> **Problems to work on**
**a.** In the Generac IX2000 review, about how much lighter was the Generac than the Honeywell?
**b.** Copy out the stretch of the Generac IX2000 review from "BUT THERE IS" through "1490 watts (approx).".

> **Text block**
══════════════════════════════

# Generac IX2000 review - it's junk - with video



## maverick06 (Oct 21, 2011)

All I have recently received a Generac IX 2000 inverter generator. It was received as a replacement for my honeywell 2000i which was very hard starting (20-40 pulls). Thanks to all who helped figure out the proper way to break it in. Maybe you can help me figure out why it sucks. 

First impressions:
The Generac was much lighter than the honeywell (about 10lbs lighter) It also looks a little better in my opinion. The build quality is also nicer, the plastic is definitely a bit thicker.

I have done some initial break in runs at no load or very light load. My thoughts on these were, its spectacular! It starts right away and is definitely quieter than the honeywell. I have a dB meter.

Sound level:
These readings were taken in my back yard, both generators at the same location and orientation. Ambient noise level is about 50 dB. Readings were taken 1m away from the generator at level with it while they were unloaded. These comparisons are IRRELEVANT to other measurements as the surroundings and measurement distances are likely different. (values measured in dB A)

Honeywell HW2000i
non-efficiency
front - 77
left - 81
back - 83
right - 81

efficiency mode
front - 76
left - 78
back - 80
right - 78

Generac IX 2000
non-efficiency
front - 75
left - 80
back - 82
right - 81

efficiency mode
front - 73
left - 77
back - 79
right - 77

So the generac is much quieter! its very noticeably quieter!

BUT THERE IS TERRIBLE PERFORMANCE

Load testing:
So I now went to load testing. I used 2 different electric heaters, so there were no startup surge loads. One was a ceramic heater that pulled 750 watts and a oil filled electric radiator that had 3 settings, I used the settings for 790 watts and 1490 watts (approx).

══════════════════════════════

> **Given material**

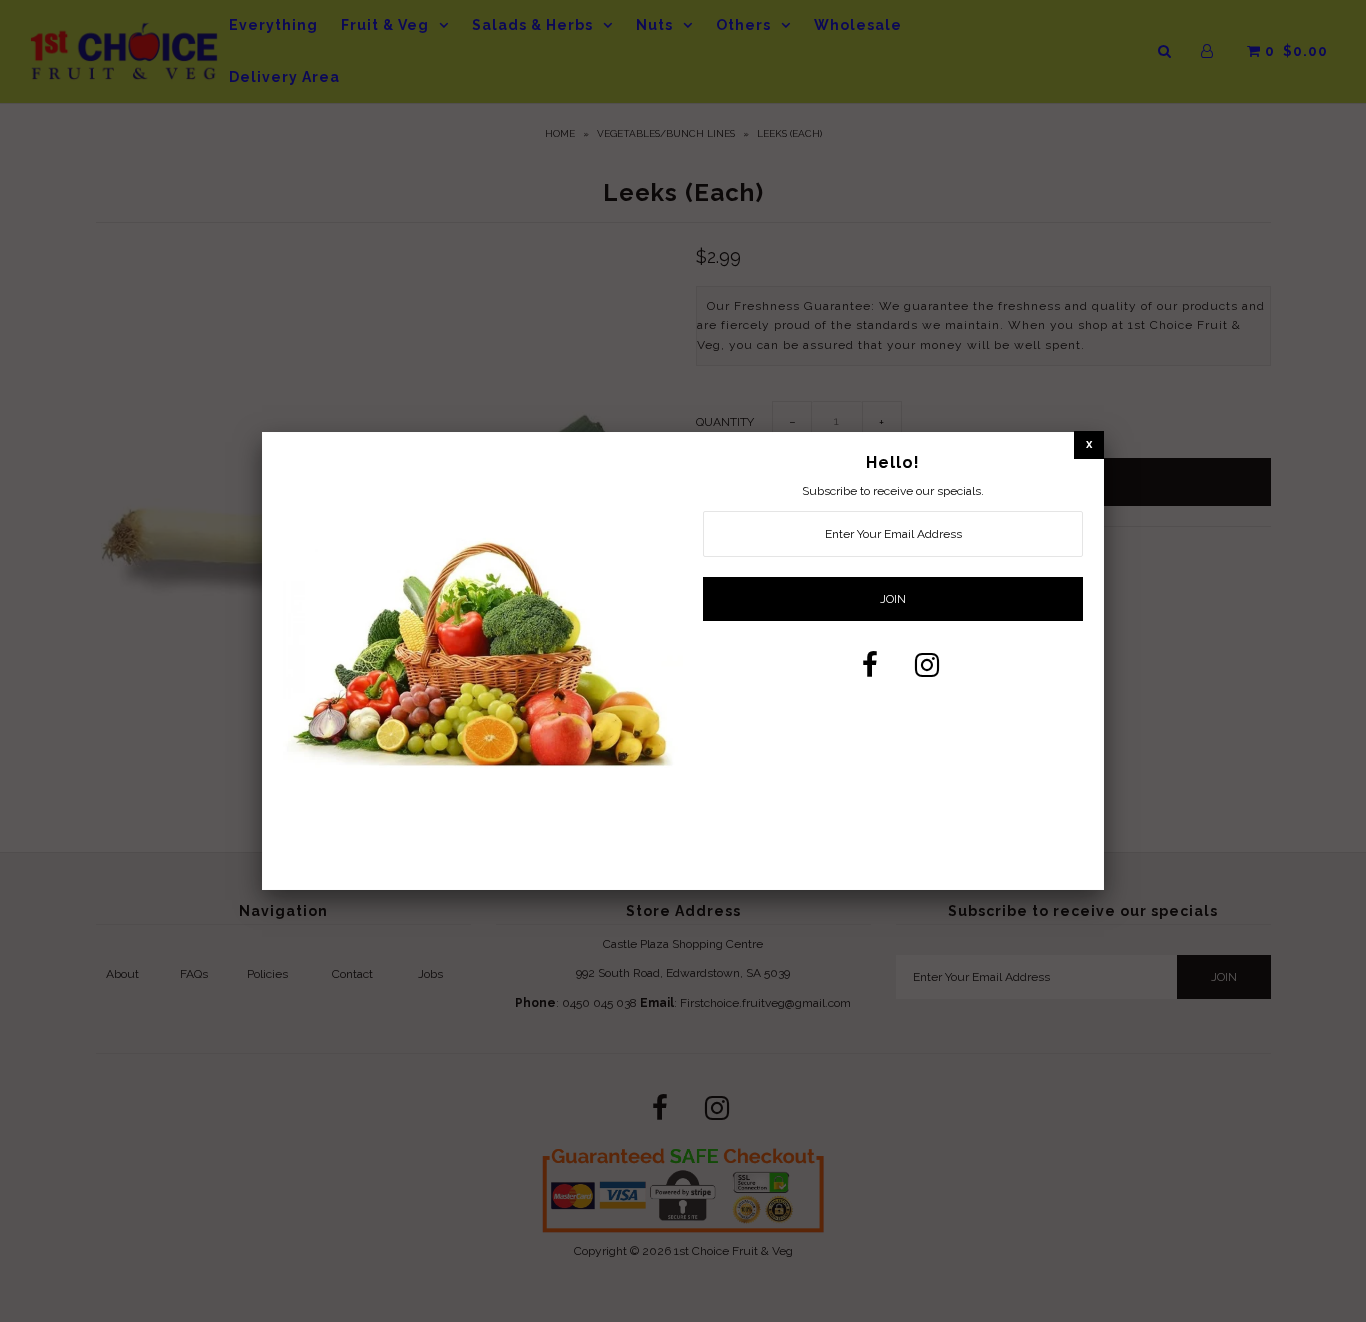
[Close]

══════════════════════════════

> **Full answers**
**a.** About 10 lbs lighter.

**b.**
BUT THERE IS TERRIBLE PERFORMANCE

Load testing:
So I now went to load testing. I used 2 different electric heaters, so there were no startup surge loads. One was a ceramic heater that pulled 750 watts and a oil filled electric radiator that had 3 settings, I used the settings for 790 watts and 1490 watts (approx).